I’ve found from working with hundreds of clients that motivation is NOT what drives behavior change. Trying to change too many habits at once more often than not leads to failure, discouragement, and not trying again.
Habits are more important than discipline or willpower.
Our society teaches us to view life improvement in a way that is very black and white. We love all or nothing thinking: either I’m going to stick perfectly to my new diet, or it’s not worth trying. People see anything short of radical life change in every domain as a failure, when in reality, we improve our lives by making tiny changes consistently. Why is the dieter who decides to add one vegetable per meal more likely in the long run to end up healthy than the one who decides they’re never eating a single gram of carbohydrates for the rest of their life? Why is the person who decides to start with one pushup a day tends to do better over time than the one that commits to 6 Crossfit workouts per week? Because for success, momentum is more important than motivation.
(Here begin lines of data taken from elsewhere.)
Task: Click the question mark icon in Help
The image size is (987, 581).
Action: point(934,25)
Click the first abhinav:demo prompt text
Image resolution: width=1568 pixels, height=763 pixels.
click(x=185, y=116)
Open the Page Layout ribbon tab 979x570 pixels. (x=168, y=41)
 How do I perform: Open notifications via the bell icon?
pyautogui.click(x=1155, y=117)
What often looks like luck is the result of hard work and daily habits constructed over a long period of time. You don’t get lucky; you accumulate small victories and constantly iterate from there. And this is really important, because how effective you are in life translates to how effective you are with women.
Expertise comes from practice, not from talent.
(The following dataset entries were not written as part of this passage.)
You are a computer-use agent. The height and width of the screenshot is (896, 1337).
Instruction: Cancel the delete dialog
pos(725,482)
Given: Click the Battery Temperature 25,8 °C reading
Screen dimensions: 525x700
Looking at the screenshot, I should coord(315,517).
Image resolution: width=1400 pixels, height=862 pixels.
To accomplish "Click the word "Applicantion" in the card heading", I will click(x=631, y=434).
Your plans should focus on the process more so than the outcome. Making an approach is what you have control over; getting a number is not. Keep everything under your control and you’re significantly more likely to succeed. So instead of having an approach only count if you get a number, make it only count if you ask for a number.
Starting small is key when you’re improving your social life, and this is why our advice when you’re learning isn’t to go out and try to change everything about yourself, it’s to meet more people and have more fun. Setting the goal of meeting people and having fun is the best way to ensure that you focus on your process rather than the outcome.